Les projecteurs de la géopolitique mondiale sont braqués cette semaine sur Astana, la capitale du Kazakhstan, qui accueille le sommet de l’Organisation de Coopération de Shanghai (OCS). Loin d’être un énième raout diplomatique, cette grand-messe illustre de manière éclatante le basculement tectonique en cours dans les relations internationales. Avec en guest stars les présidents chinois Xi Jinping et russe Vladimir Poutine, ce sommet consacre la montée en puissance de l’Asie Centrale comme nouvelle plaque tournante des enjeux géostratégiques du 21ème siècle.
L’OCS, une alternative à l’ordre mondial dominé par l’Occident
Fondée en 2001, l’OCS regroupe principalement des pays en délicatesse avec l’Occident : Chine, Russie, Inde, Pakistan, Iran (membre depuis 2021) et la plupart des ex-républiques soviétiques d’Asie Centrale. Sa vocation ? Offrir une plateforme de coopération alternative aux organisations sous leadership occidental comme l’OTAN, avec un fort accent mis sur les enjeux sécuritaires et économiques.
Malgré certaines divergences entre ses membres, l’OCS affiche un front uni dans sa volonté de redistribuer les cartes de la gouvernance mondiale. Comme l’a souligné Vladimir Poutine, elle incarne “un pilier clé de l’émergence d’un ordre multipolaire”. Une ambition symbolisée par l’adhésion du Bélarus comme 10ème membre, un camouflet de plus adressé à l’Occident.
La Russie et la Chine, alliées de circonstance
Si Moscou et Pékin affichent un partenariat « sans limites », notamment face aux sanctions occidentales liées à la guerre en Ukraine, les deux géants restent de facto rivaux pour le leadership régional en Asie Centrale. Cette zone, riche en hydrocarbures, est un enjeu majeur pour la Chine et ses projets de « nouvelles routes de la soie », mais reste traditionnellement dans la sphère d’influence russe.
L’OCS compte 40% de la population mondiale et 30% du PIB. Elle peut devenir un sérieux concurrent aux forums occidentaux.
Vladimir Poutine, Président russe
L’Afghanistan, sujet brûlant à l’agenda
Autre dossier épineux sur la table du sommet : l’Afghanistan, pays observateur de l’OCS, mais en retrait depuis le retour au pouvoir des talibans en 2021. S’il n’y a pour l’instant pas de reconnaissance officielle du régime de Kaboul, certains signes de dégel sont perceptibles. La Chine a nommé un ambassadeur, le Kazakhstan a retiré les talibans de sa liste des organisations terroristes, et Moscou pourrait emboiter le pas.

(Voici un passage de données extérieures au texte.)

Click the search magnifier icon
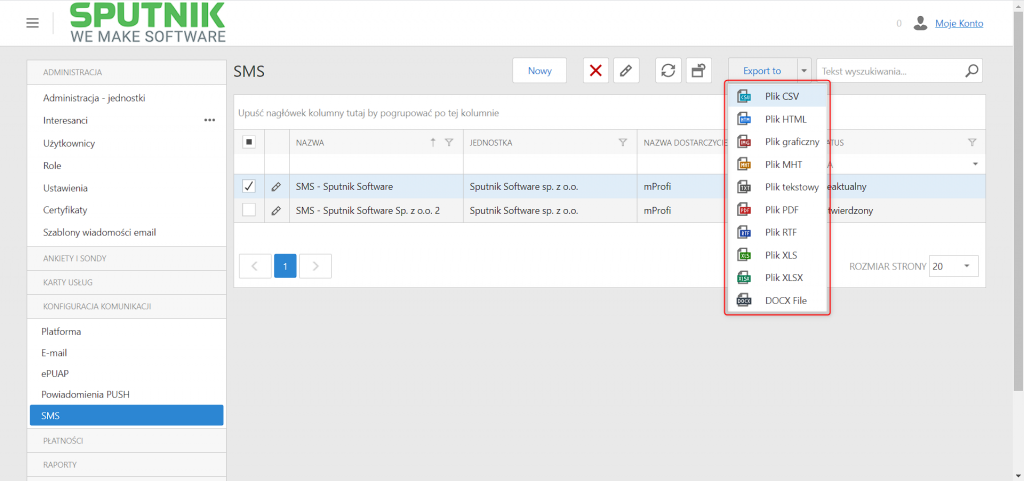The width and height of the screenshot is (1024, 481). point(972,70)
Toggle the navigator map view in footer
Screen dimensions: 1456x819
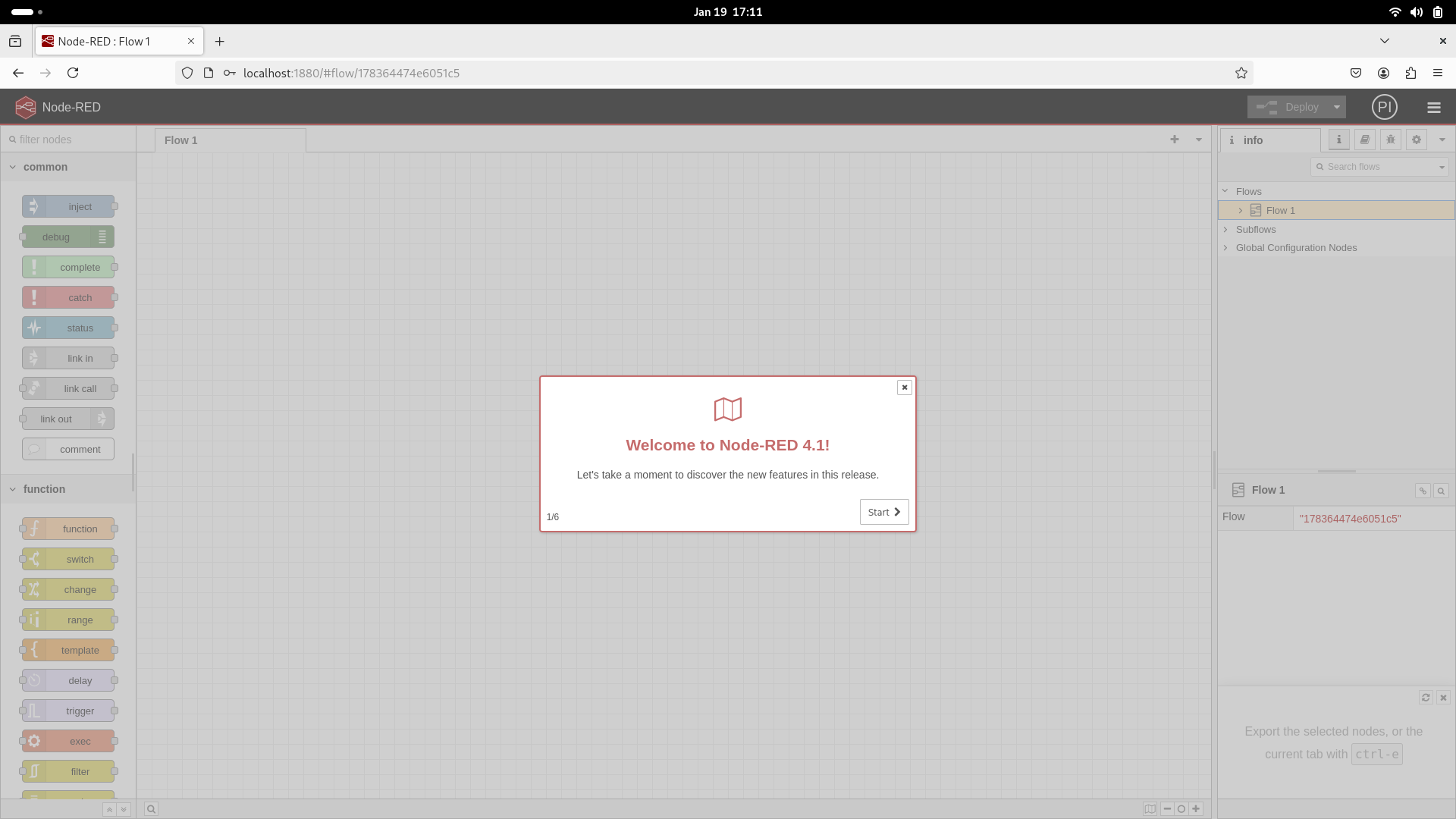click(1150, 809)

Signe de l’importance du dossier, le secrétaire général de l’ONU est aussi convié à Astana.
Asie Centrale : la nouvelle route de la soie
Le cœur battant du sommet reste cependant les échanges économiques. La Chine, via ses projets titanesques d’infrastructures, entend faire de l’Asie Centrale un hub logistique entre la Chine et l’Europe. Mais la guerre en Ukraine, et les sanctions contre la Russie, ont grippé le corridor de transport via ce pays. D’où la nécessité pour l’UE, comme pour l’Asie Centrale, d’identifier des routes alternatives comme le corridor transcaspien.

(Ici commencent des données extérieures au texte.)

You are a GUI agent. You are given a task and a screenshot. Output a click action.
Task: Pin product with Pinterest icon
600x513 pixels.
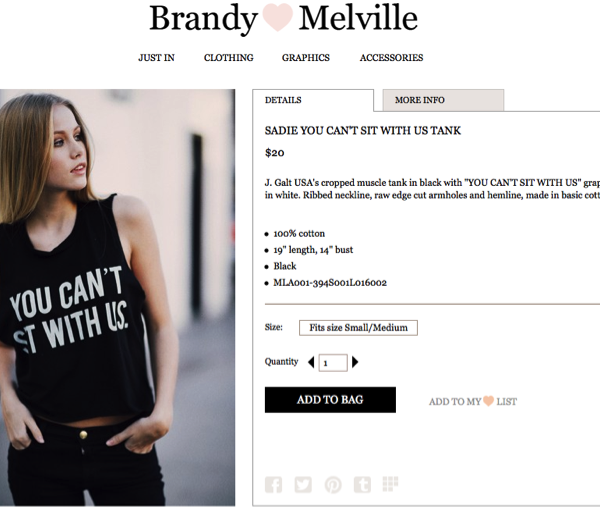pyautogui.click(x=333, y=485)
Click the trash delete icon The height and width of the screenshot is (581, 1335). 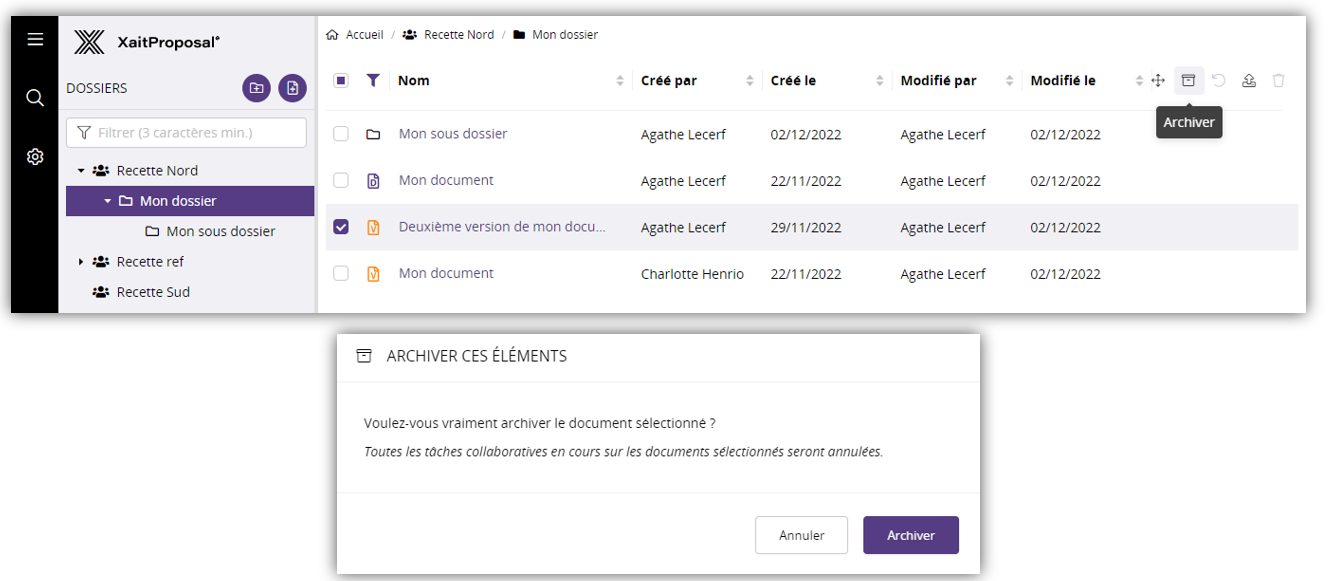tap(1278, 81)
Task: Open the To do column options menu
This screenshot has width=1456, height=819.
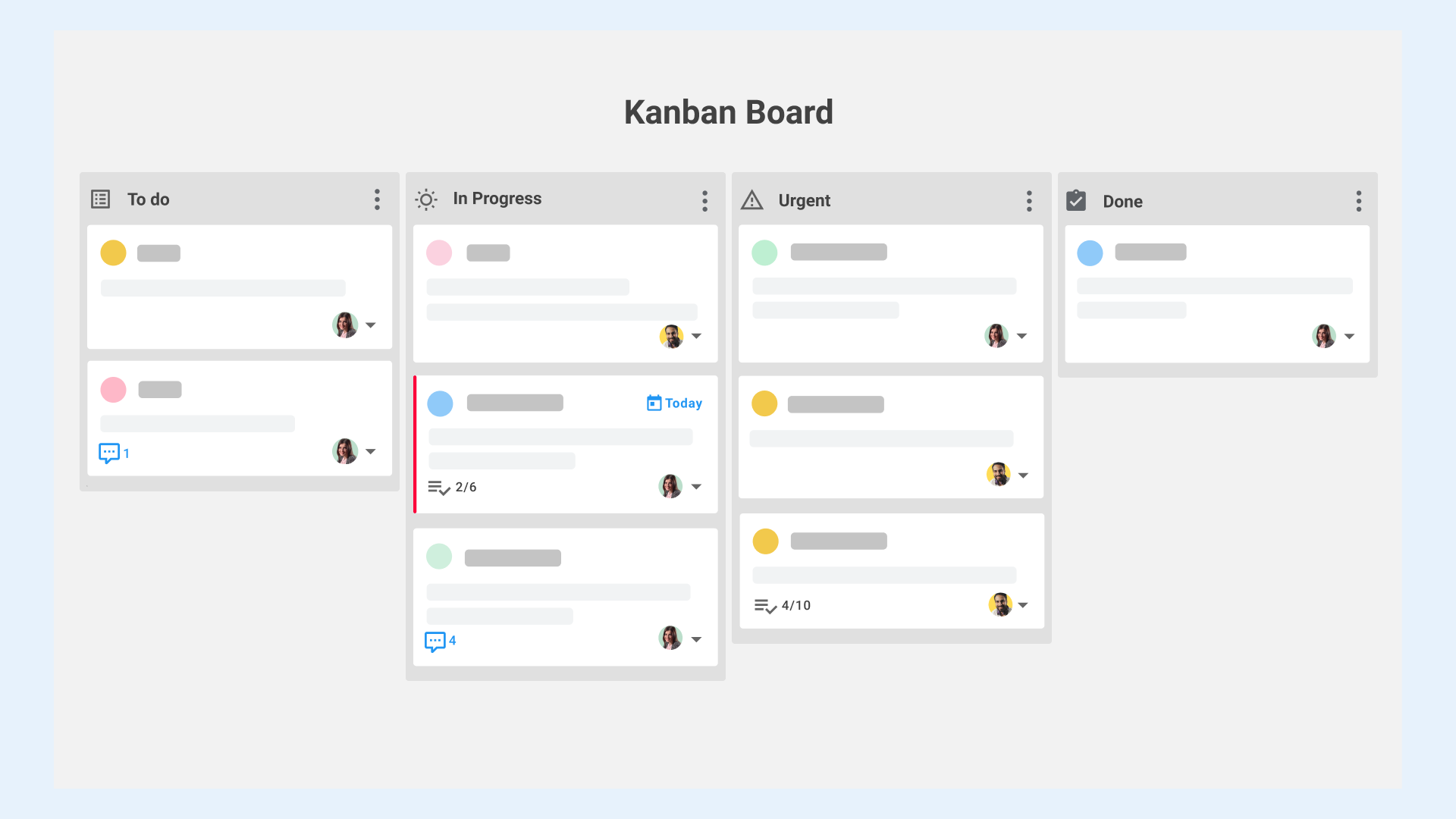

Le grand jeu diplomatique en Asie Centrale
Cette course de vitesse pour la maîtrise des routes commerciales renforce le poids stratégique de l’Asie Centrale. Une région courtisée par les puissances régionales (Turquie, Iran), mais aussi par les Occidentaux en quête de diversification face à la Chine. Résultat, un ballet diplomatique incessant dans les capitales, où les dirigeants centrasiatiques tentent de tirer leur épingle du jeu en jouant sur les rivalités.
Le sommet de l’OCS à Astana illustre donc la centralité géopolitique croissante de l’Asie Centrale, épicentre des recompositions en cours. Entre volonté d’autonomie stratégique et tentation du chacun pour soi, parviendra-t-elle à émerger comme un acteur à part entière ? La partie d’échecs ne fait que commencer.